*AIM OF THE EXERCISE*: The answer must be every line of the records in which the string "agent" appears.

------ SOURCE DATA ------

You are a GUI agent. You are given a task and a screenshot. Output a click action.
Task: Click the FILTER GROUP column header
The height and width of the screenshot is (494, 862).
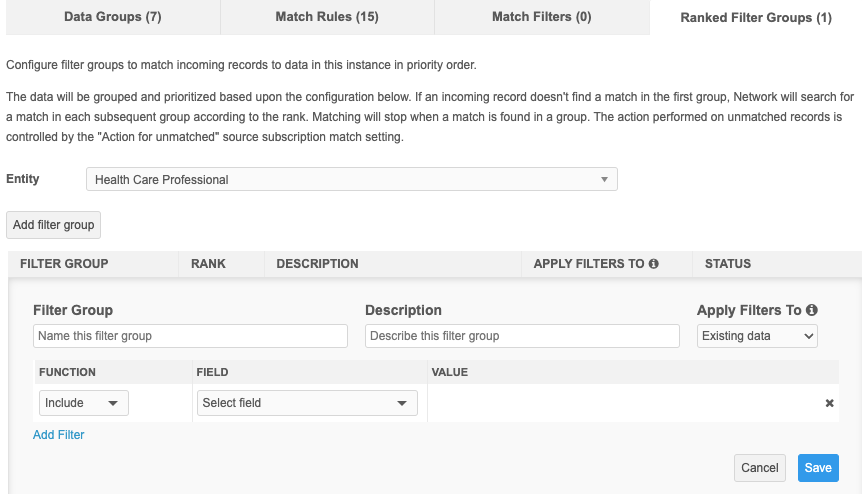pos(64,264)
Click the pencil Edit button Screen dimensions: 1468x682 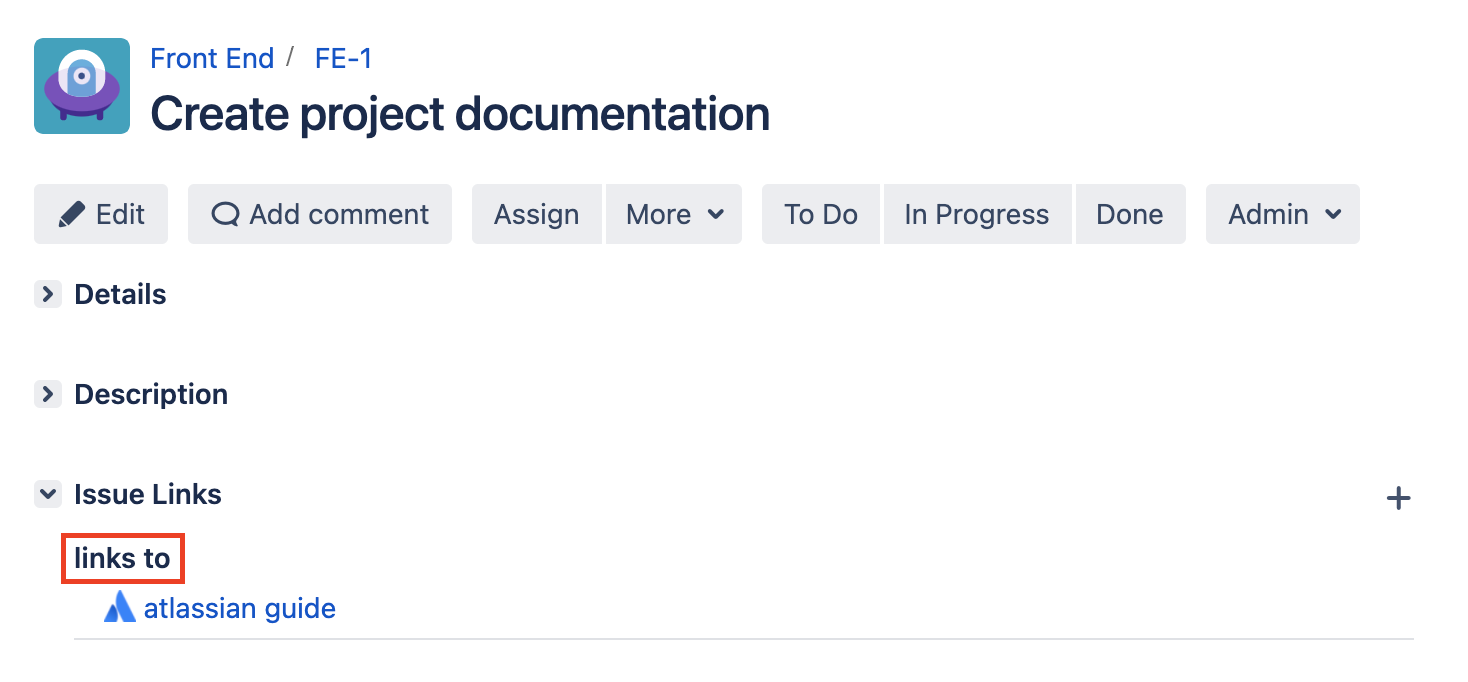pos(101,214)
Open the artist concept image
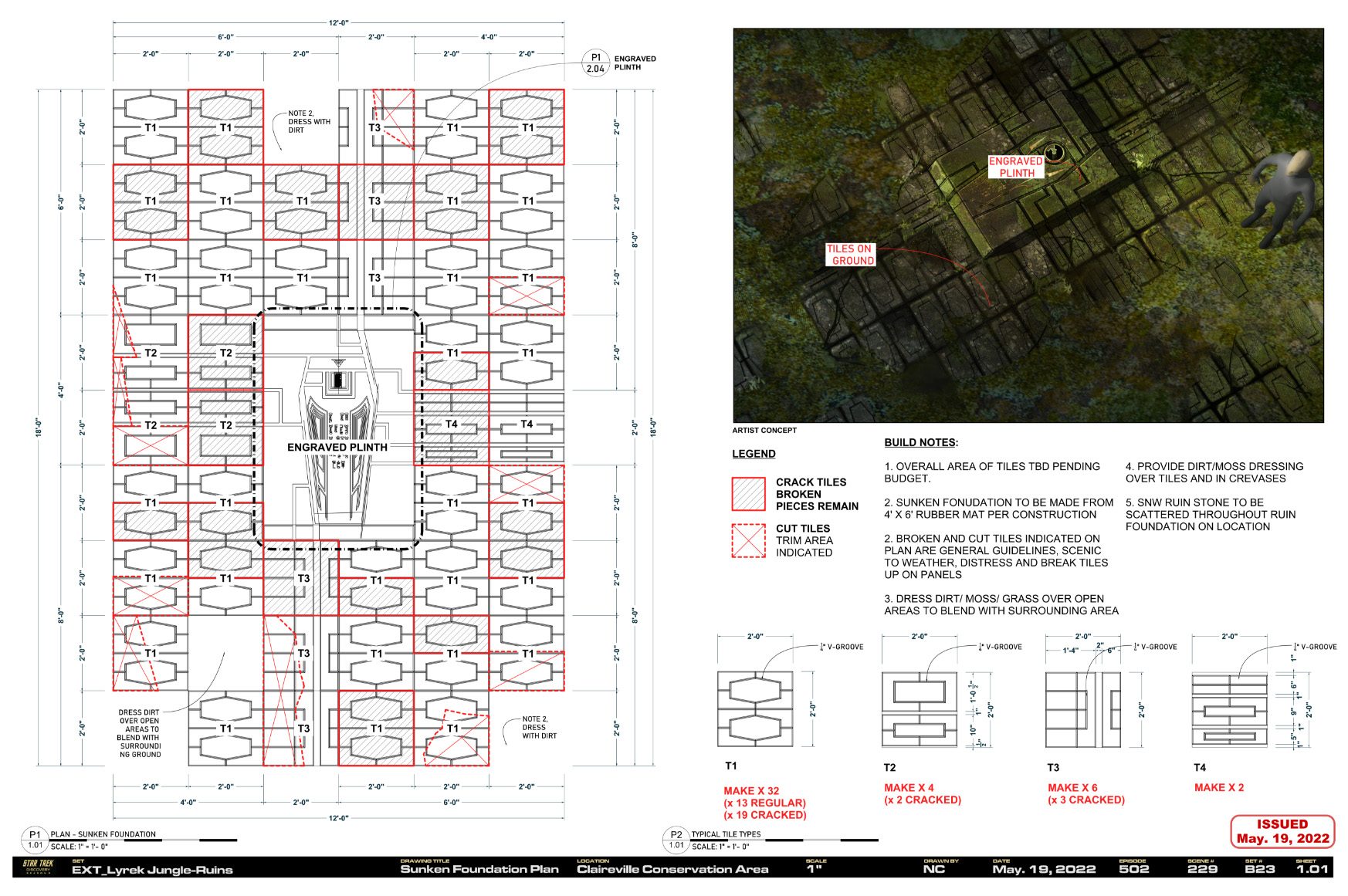 (1028, 225)
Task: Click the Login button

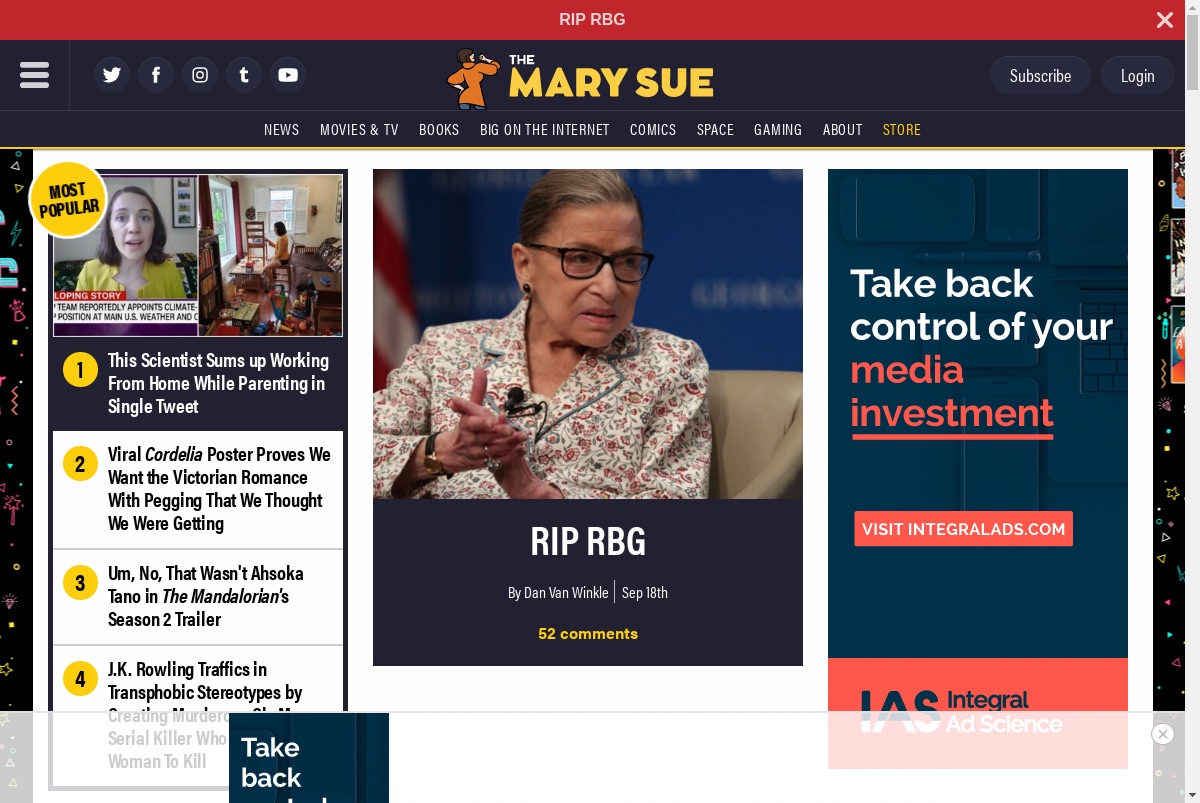Action: coord(1137,75)
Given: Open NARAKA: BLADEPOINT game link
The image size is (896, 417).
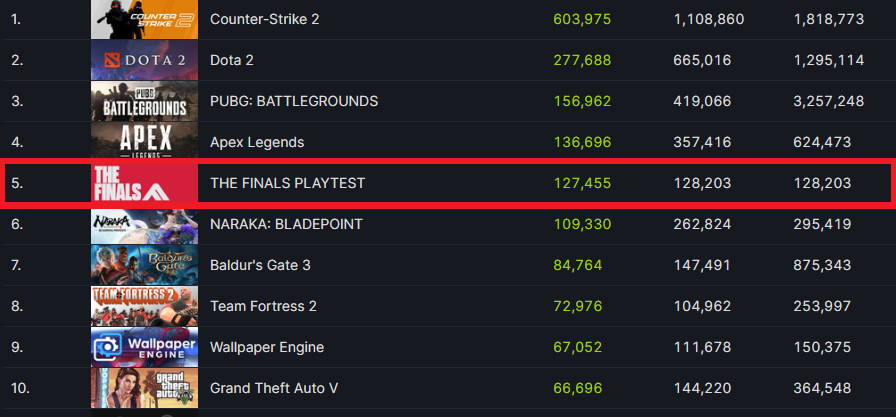Looking at the screenshot, I should pyautogui.click(x=286, y=224).
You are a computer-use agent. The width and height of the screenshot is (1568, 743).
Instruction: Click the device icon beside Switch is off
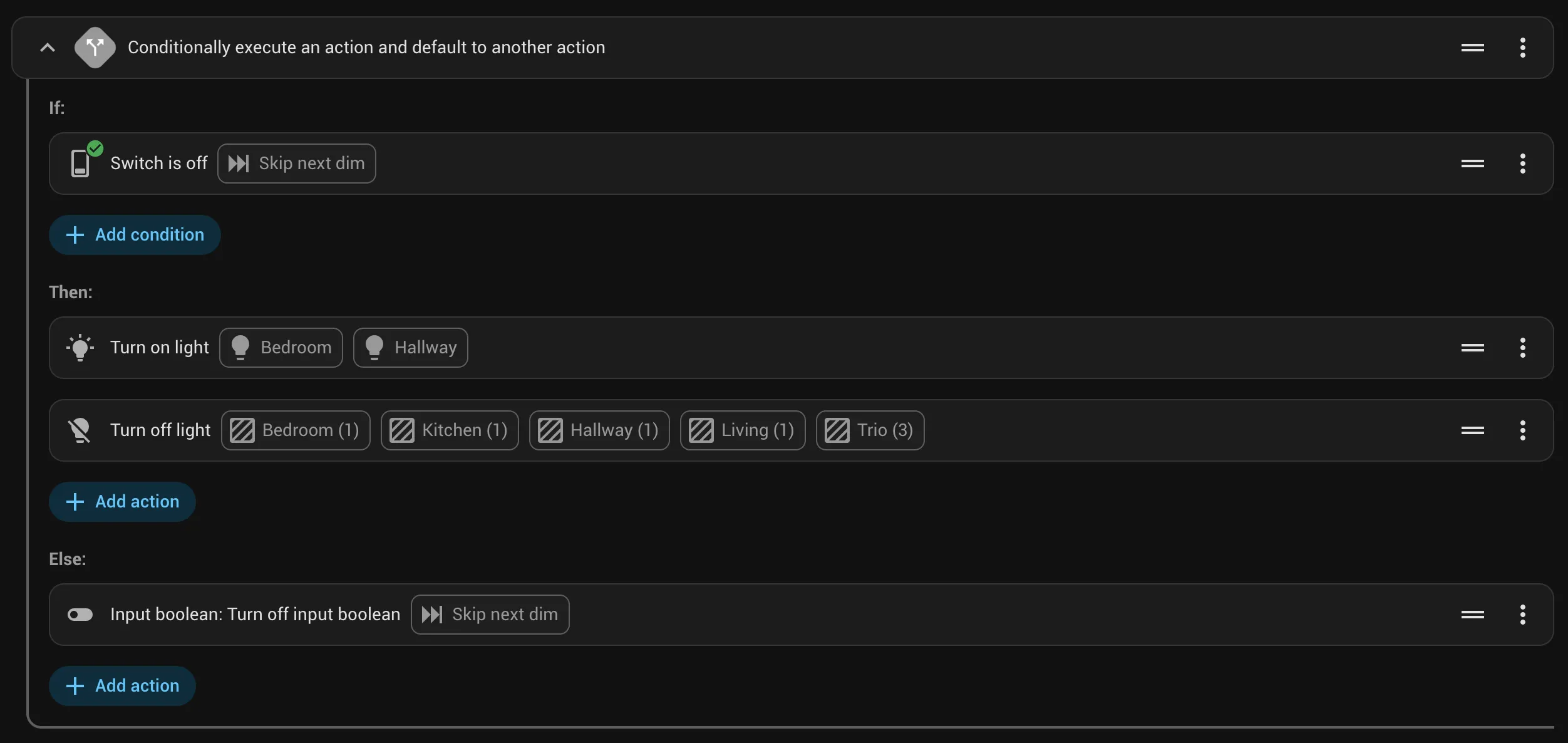point(81,163)
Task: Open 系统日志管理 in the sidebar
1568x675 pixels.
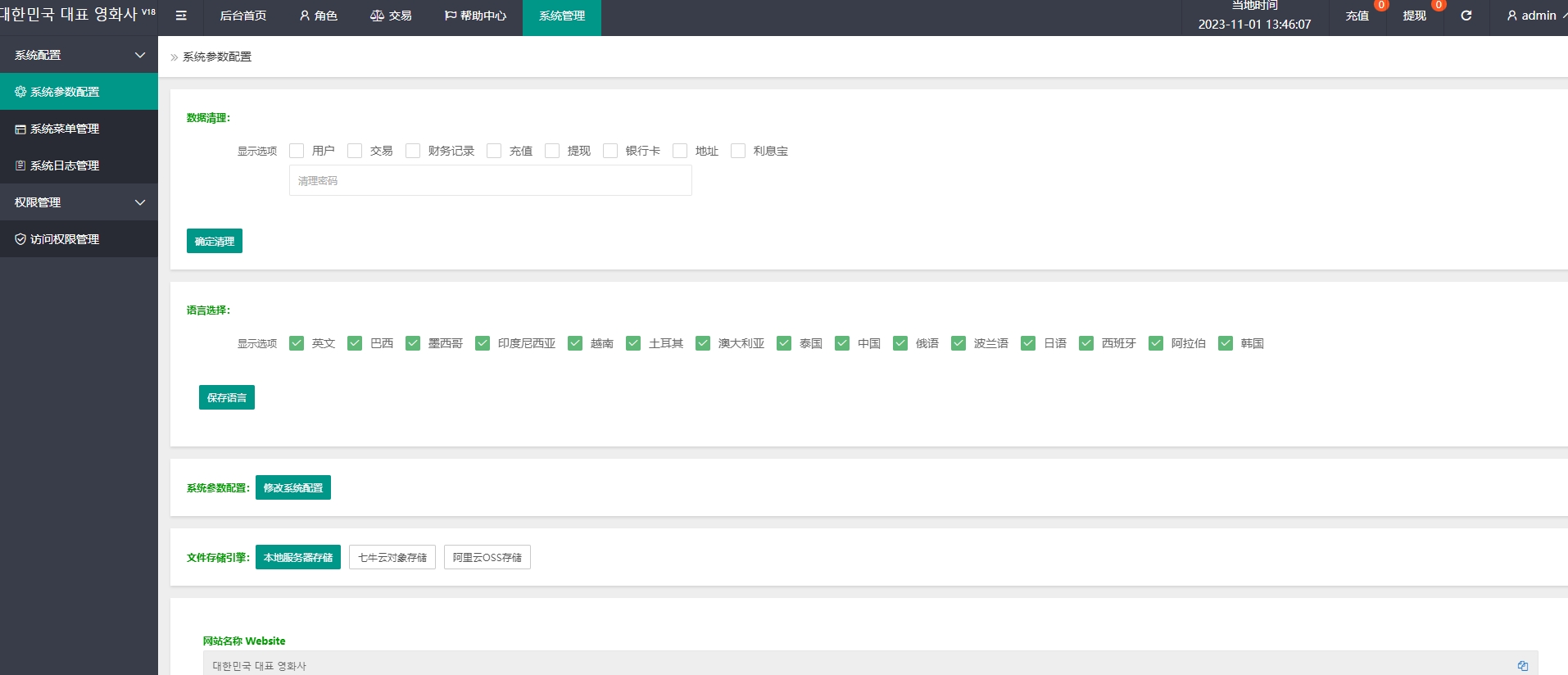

------

*ANSWER SECTION*:
You are a GUI agent. You are given a task and a screenshot. Output a click action.
You are a computer-use agent. The width and height of the screenshot is (1568, 743).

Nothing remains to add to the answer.